PROJECT SUMMARY/ABSTRACT In the clinic, primary breast tumors are usually surgically removed soon after diagnosis, often leaving patients “tumor-free”. However, 20-40% of breast cancer survivors will eventually suffer metastasis to distant organs, sometimes years after surgeries. Bone metastasis is the most frequently occurring metastasis of breast cancer. Our long-term goals are to elucidate the biology underlying the survival and progression of bone metastases, which will inform the design of therapeutic strategies against these latent tumor cells, through a fruitful collaboration between labs at Rice University and Baylor College of Medicine. The overall goal of this proposal is to develop bone tumor-targeting epigenetic inhibitors and demonstrate their efficacy against bone micrometastases as well as further multi-organ metastases seeding from bone lesions. Our preliminary data establish that: (1) epigenetic inhibitors modified with bisphosphonates, have superb binding affinity for bone, and exhibit enhanced bone metastasis sites targeting in vivo; and (2) epigenetic inhibitors modified with bisphosphonates exhibited improved activities for inhibiting metastatic seeding from bone lesions to other organs; and (3) an intra-iliac artery (IIA) injection, developed in our lab, can be used to effectively model the bone metastatic niche, providing a powerful platform for evaluating the therapeutic efficacy against bone metastatic cancers and “metastasis-to-metastasis” seeding from bone lesions. Based on these results, the first research direction will focus on engineering current epigenetic inhibitors for breast cancer therapy with bone- homing moiety. Next, we will study their effects on the survival and progression of breast cancer bone metastases using both syngeneic and xenograft nude mouse models. Furthermore, we will dissect the molecular mechanisms underlying the benefits of bone tumor-targeting epigenetic inhibitors. An enhanced therapeutic profile for these bone-specific epigenetic inhibitors on breast cancer will inform the extension of these treatments to other bone cancers and diseases.
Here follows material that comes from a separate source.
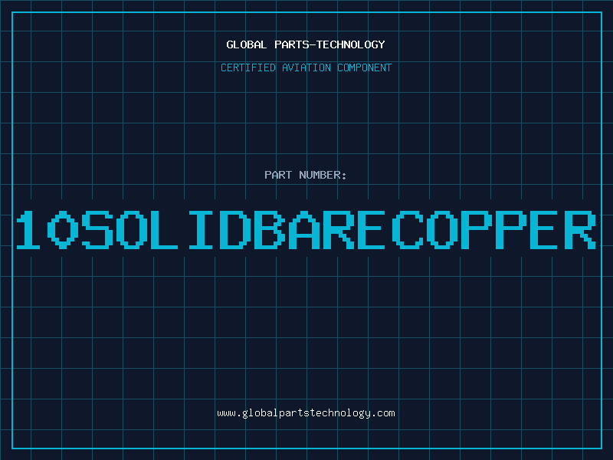Click the large letter L in SOLID

(164, 229)
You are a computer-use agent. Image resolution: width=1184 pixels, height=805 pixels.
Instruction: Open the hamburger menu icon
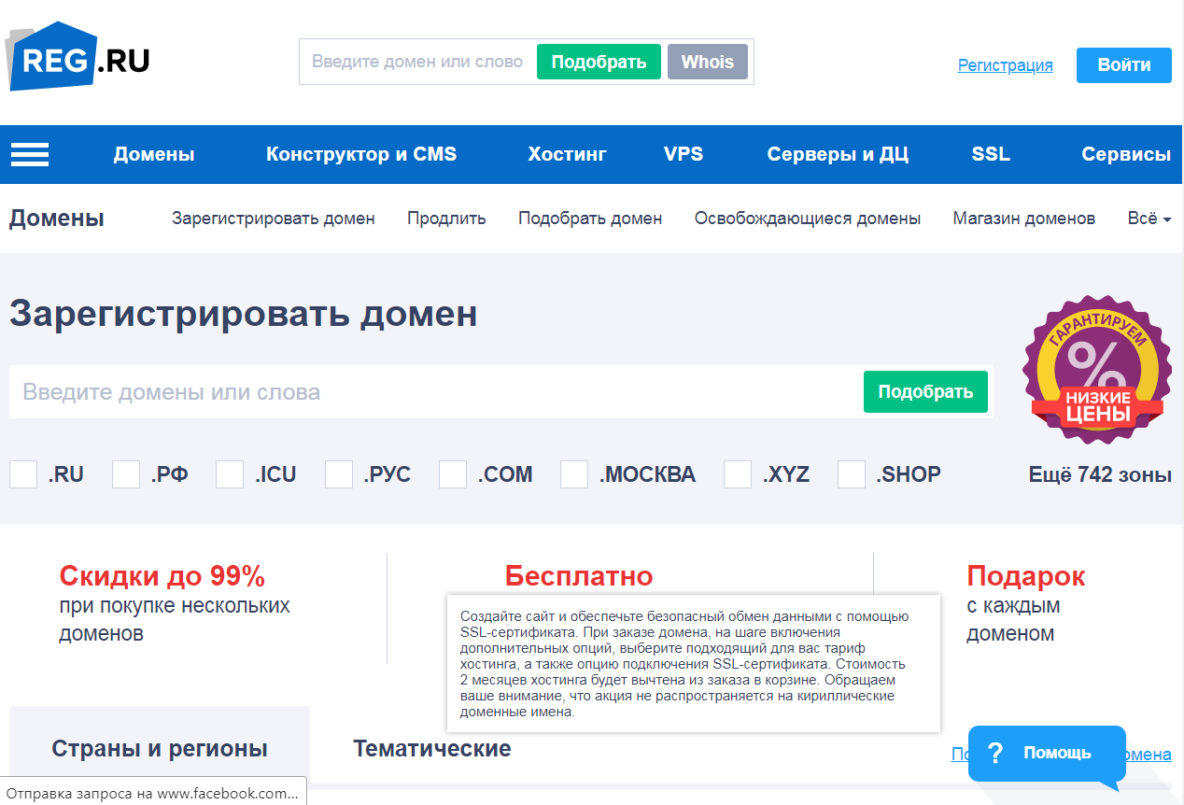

项目总结/摘要 在临床上，原发性乳腺肿瘤通常在诊断后不久就被手术切除， “无肿瘤”然而，20-40%的乳腺癌幸存者最终会转移到远处器官， 有时是手术后几年。骨转移是乳腺癌最常见的转移灶。 我们的长期目标是阐明骨转移瘤生存和进展的生物学基础， 这将通过一个富有成效的方法，为设计针对这些潜伏肿瘤细胞的治疗策略提供信息。 莱斯大学和贝勒医学院实验室之间的合作。本提案的总体目标是 是开发骨肿瘤靶向表观遗传抑制剂，并证明其对骨 微转移以及来自骨病变的进一步多器官转移。我们的初步数据 确定：（1）用双膦酸盐修饰的表观遗传抑制剂，对骨具有极好的结合亲和力， 表现出增强的体内骨转移位点靶向;和（2）用以下修饰的表观遗传抑制剂 双膦酸盐显示出抑制从骨病变转移到其他组织的活性改善， 器官;和（3）髂内动脉（IIA）注射，在我们的实验室开发，可以用来有效地模拟 骨转移灶，为评价骨转移治疗效果提供了一个强有力的平台。 转移性癌症和来自骨损伤的“转移到转移”播种。根据这些结果，第一 研究方向将集中在工程目前的表观遗传抑制剂的乳腺癌治疗与骨， 归巢部分。接下来，我们将研究它们对乳腺癌骨转移生存和进展的影响 使用同系和异种移植裸鼠模型。此外，我们将剖析分子 骨肿瘤靶向表观遗传抑制剂的益处的潜在机制。增强的治疗 这些骨特异性表观遗传抑制剂对乳腺癌的作用将为这些治疗的扩展提供信息 与其他骨癌和疾病的联系。